*** Opening of Entries provided ***

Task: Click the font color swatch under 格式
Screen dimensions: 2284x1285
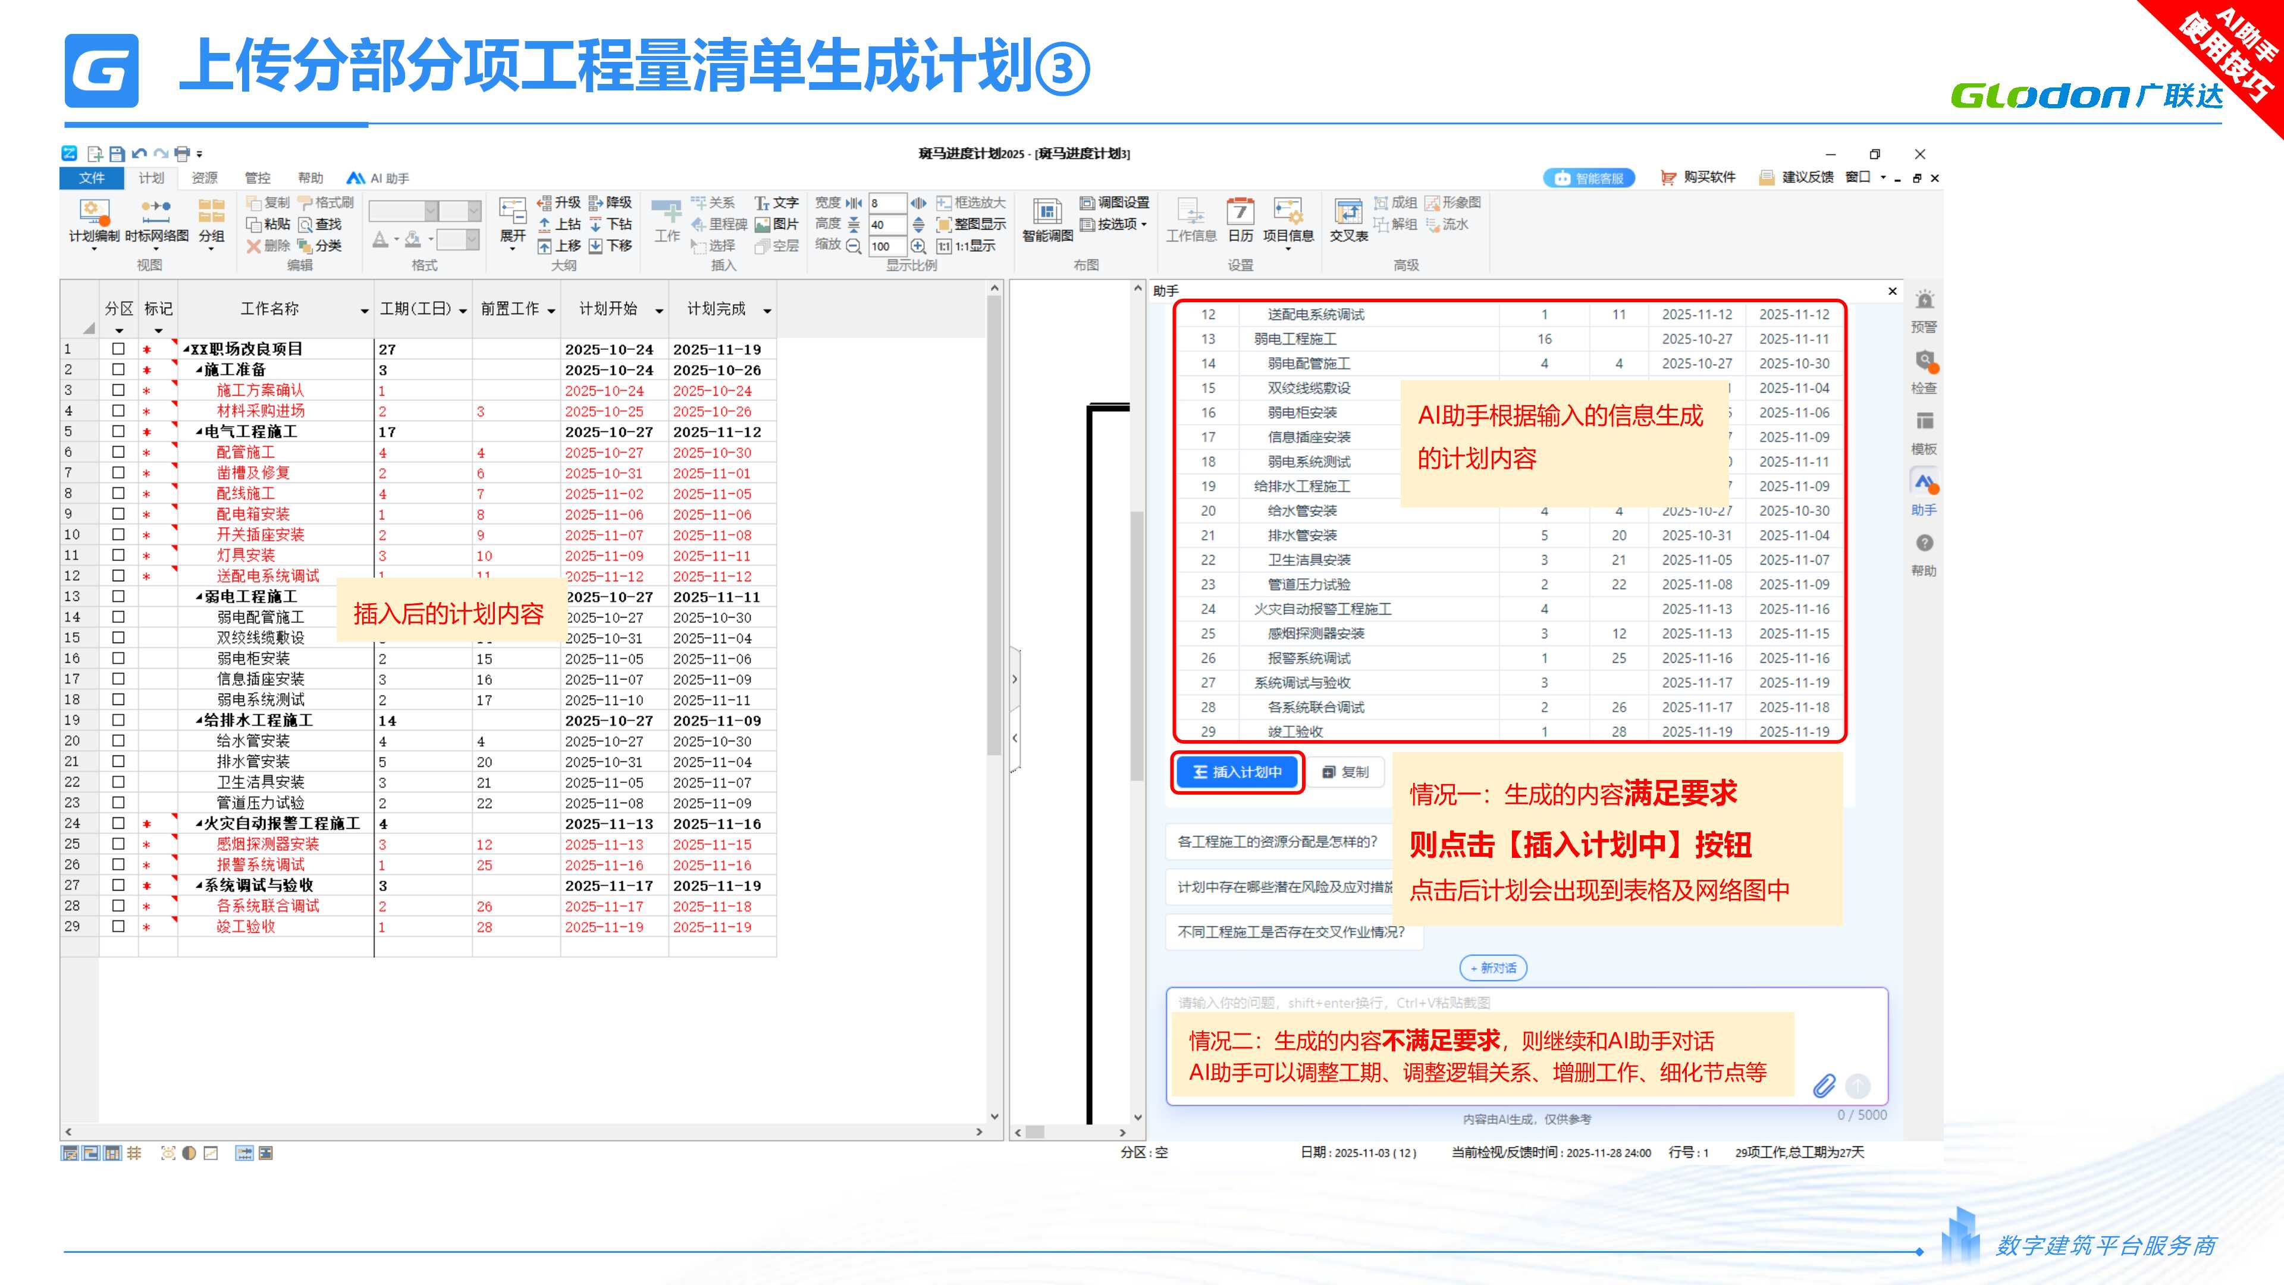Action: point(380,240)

*** Close of Entries provided ***
*** Opening of Entries provided ***

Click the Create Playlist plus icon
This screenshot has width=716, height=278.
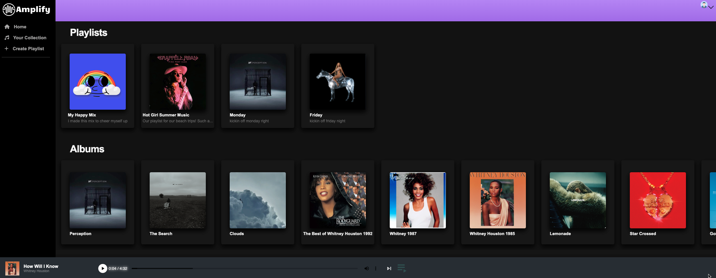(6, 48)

*** Close of Entries provided ***

§ What the task asks:
Copy each line of the listing that carries the string "Click".

§ Solution for this task:
Task: Click the font color swatch under 格式
Click the Create Playlist plus icon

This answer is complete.